Un accordeur mon enfant, c’était un homme qui cherchait à faire fonctionner nos machines non contre la Nature, mais avec elle. C’étaient tous des inventeurs, des généticiens, des scientifiques, des fous aussi, des créateurs, qui cherchaient à donner un semblant d’avenir à notre espèce. Ils ont compris comment faire voler des machines sans polluer, comment ne pas tarir la terre quand on y fait pousser quelque chose, comment améliorer la symbiose entre nous et toutes les autres formes de vie sur terre. Etre un accordeur du vent, c’est avoir travaillé sur la mise au point de ces éoliennes, ces machines qui créent des nuages, ces engins colossaux qui nous survolent et concentrent les rayons du soleil pour nous chauffer et nous éclairer. Ton grand-père, pendant la guerre, a dû se battre aux commandes d’un engin qu’il avait inventé. C’était la plus élégante des machines volante, une raie manta flottant au gré des vents, naviguant avec grâce et légèreté parmi les nuages. Quand nous fûmes attaqués, il a lancé son engin sur ceux qui nous agressaient. Il n’était pas armé, mais il a tout fait pour nous protéger. Il a survécu, on ne sait pas vraiment comment, et quand il est revenu ici, il a réussi à leur faire comprendre qu’on pourrait cohabiter, qu’il était prêt à partager ses découvertes, à faire en sorte que notre petit village expérimental devienne une grande ville ouverte à tous.

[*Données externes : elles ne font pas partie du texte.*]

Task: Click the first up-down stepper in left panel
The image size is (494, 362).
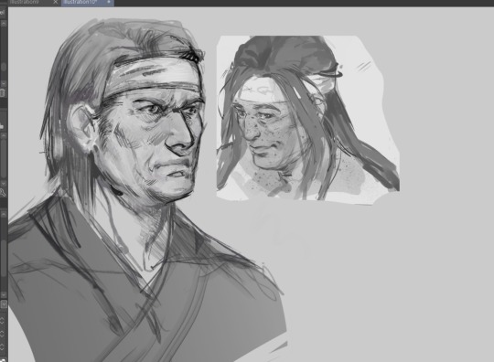Action: point(2,321)
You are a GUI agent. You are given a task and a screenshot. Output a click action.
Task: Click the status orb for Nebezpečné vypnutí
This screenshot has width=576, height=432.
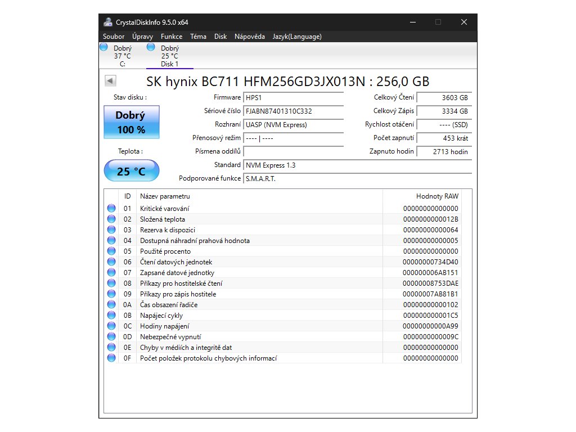111,337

L’enfant interrogea sa grand-mère. « Un village expér.. quoi ? ». Elle eut un petit rire cristallin. « Cette ville mon petit, à la base c’était un laboratoire où on a expérimenté et fait des recherches sur l’écologie. Quand on leur a montré qu’ils pourraient venir, s’installer et participer sans avoir à se battre, beaucoup de soldats abandonnèrent les armes et vinrent nous aider à l’expansion de la ville. Tu vois, les forêts, les prés, les herbages, tout ceci était un grand désert, parce les hommes avait tout aspergé de défoliant. Il n’y avait plus que cendres et cailloux, la mort était partout. Et là, les scientifiques, les fondateurs de la ville, eux, sortirent de leurs laboratoires de quoi recréer les races éteintes, des machines capables de nettoyer la terre de ces monstruosités chimiques, et même des plantes s’occupant de curer ce sol devenu stérile par notre faute. Cela a pris des années, des décennies, mais ce que tu vois aujourd’hui, c’est l’œuvre de ces gens. Les femmes et les hommes qui ont fondé la ville étaient des rêveurs, ton grand-père l’un des plus grands rêveurs, le plus beau, le plus tendre… »

Elle s’interrompit. On entendit la sonnerie qui indiquait le passage d’animaux sauvages. Les gens, loin d’être affolés, se dirigèrent simplement vers des cages de verre sortant du sol. Alors, ce furent des troupeaux de bovins, d’antilopes et autres bêtes sans maître qui déferlèrent sur la cité. Puis, aussi vite qu’elles étaient venues, les bête étaient reparties vers les étendues redevenues sauvages. Une fois l’alerte levée, chacun reprit son activité tandis que de petits robots sur roulettes nettoyaient les quelques dégâts. « Et toi mamie ? Tu faisais quoi ? ». « Moi ? J’étais une planteuse de violettes », dit-elle en riant et en embrassant son petit-fils.